Iwajowa is a Local Government Area in Oyo State, Nigeria. Its headquarter is in the town of Iwere Ile. Iwere-Ile had been a powerful war town in the old Oyo empire, dreadful for many Oyo indigenes, as well as the Alaafin to attack. Iwere-ile became the headquarters of Iwajowa Local Government Area on 4 December 1996 upon the creation of the new local government under the Gen Sanni Abacha's regime. Other town and settlements include Iganna, Ilaji-Ile, Idiko-Ile, Ayetoro Ile, Itasa, Idiko Ago, Elekookan, Ijio, Ayegun Wasimi and over 350 villages and farm settlements. The inhabitants of the area are predominantly Yoruba cohabiting peacefully with other tribes such as Fulani, Hausa, Tiv, Egede and others who engage in cattle rearing, large scale farming and hunting. This explains why food and cash crops are readily available at considerably cheap rates.

Equally, the council is endowed with rich culture glazed with annual traditional festivals such as; Oro, Ogun, Sango and Egungun festivals and also Gelede cultural display.
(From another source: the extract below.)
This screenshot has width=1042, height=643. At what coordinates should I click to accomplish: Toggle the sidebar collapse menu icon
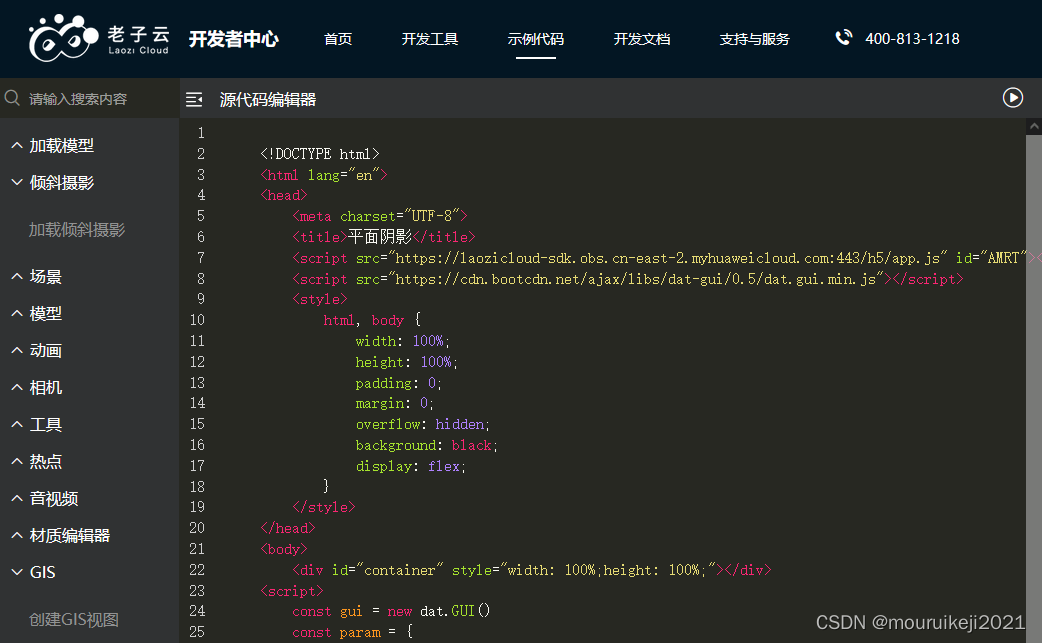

Iwajowa Local Government is bounded in the North by Itesiwaju Local Government, in the south by Ibarapa North Local Government, in the East by Kajola Local Government and in the West by Republic of Bennin.It has an area of 2,529 km^{2} and a population of 102,980 at the 2006 census.

The postal code of the area is 202.

== Climate ==
During the wet season, which is humid year-round, mainly muggy, and partially cloudy, the temperature rarely falls below 65 °F or rises above 99 °F.